There is a relaxed feeling in the air – most people wear western dress, alcohol is not an issue (in fact, Tunisians make some excellent wines though they are only available within the country) and everyone speaks French as well as Arabic (and quite a lot of English).

And, given it’s just a two and a half hour flight, this makes it a very reasonable destination if you fancy a bit of winter sun. It won’t be boiling – upper teens or low twenties are the norm during the months that are coldest in the UK – but then it does have rather more to offer than being splattered against a lounger for a week or two.

This is not to say there aren’t some excellent resort hotels along the coast (there’s a wide choice of four and five stars) but it would seem a shame to miss out on all that culture and food. Tunisia prides itself on its food – not just the inventiveness of its cuisine but also the fact that it’s super fresh. You get the idea pretty quickly in the Marché Central in Tunis.

There are mountains of fruit and vegetables (they fed a great deal of the Roman empire a couple of thousand years ago) and the fish market is a thing to behold. Did I say fresh? Eels slither, escargot wave their tentacles at you and fish do back flips on the counter.

Hardly surprisingly, then, when I got to Dar Bel Hadj, deep in the Tunis Medina, I ordered the fish. This is a restaurant that had been a rather grand private house and is riad-shaped with the main dining area in the courtyard, open to the sky in the summer but with a cover in the winter (just in case of a shower). It’s a charming spot, with beautiful tiles, elegant archways and delicate latticework. It’s not a million miles (literally and figuratively) from the Alhambra.

Tunisia – just like the rest of us – has celebrity chefs. One of the most famous is Rafik Tlatli whose restaurant in Nabeul is, rather curiously, named Slovenia (in honour of his Slovenian wife). His cooking, though, is definitely Tunisian and he’s a TV star, to boot. So, being used to demonstrations, he didn’t cook the local speciality, Ojja, in the privacy of his restaurant kitchen, he did it before my very eyes so I could recreate it at home.

Ojja is Tunisian comfort food and often cooked at home and its main ingredients are eggs, tomatoes, peppers and spices (most definitely including harissa) and Merguez sausages. This is definitely not an omelette and it was utterly delicious though, when I get back to my own kitchen, I might go just a little easier on the spices.

At the other end of the culinary spectrum, there is Tunisia’s famous street food, brik. You can order this in a restaurant and it’s on offer in most or you can buy it from a fast-food stall and eat it in the street. It looks a bit like a Cornish pasty but there are two surprises in store if that’s what you are expecting.

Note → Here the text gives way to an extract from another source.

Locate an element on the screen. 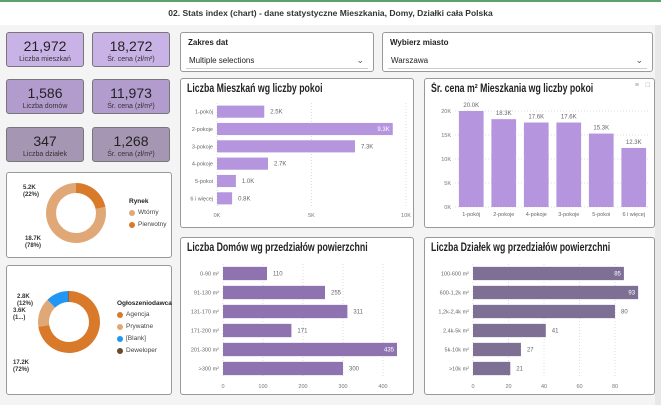 The width and height of the screenshot is (661, 405). legend-item: Pierwotny is located at coordinates (148, 224).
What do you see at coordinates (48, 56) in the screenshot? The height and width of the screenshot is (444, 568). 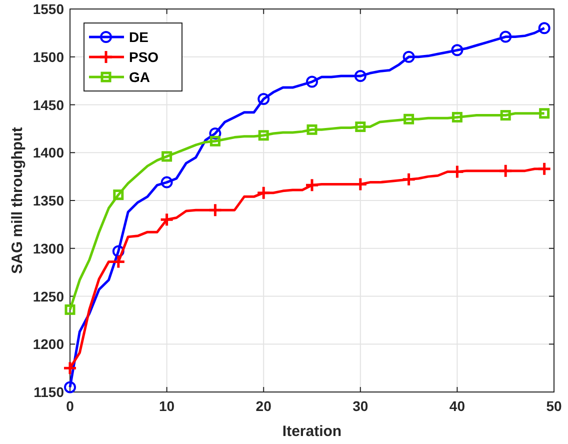 I see `y-tick-label: 1500` at bounding box center [48, 56].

The first is that harissa – Tunisia’s ubiquitous spicy sauce is mixed in with the onion, parsley, tuna or chicken. The second one is the egg. It goes in with the rest of the filling raw and is cooked when the filo pastry wrapping is deep fried. It comes out runny – you have been warned.

Up in Sidi Bou Said (and this has my vote for North Africa’s prettiest village) they are famous for their Bambalounis. This is essentially a deep-fried doughnut that you eat very hot and, for extra calories, you can have it coated in icing sugar too. Sidi Bou Said is picture perfect, high on a hill looking down over Tunis and Carthage, it’s all cobbled streets and white houses with sea-blue doors, railings and shutters. It’s gorgeous any time but sitting in one of the outdoor cafes or restaurants at sunset overlooking the sea is particularly special.

Eat your way around Tunisia? I can think of worse ways to spend the winter.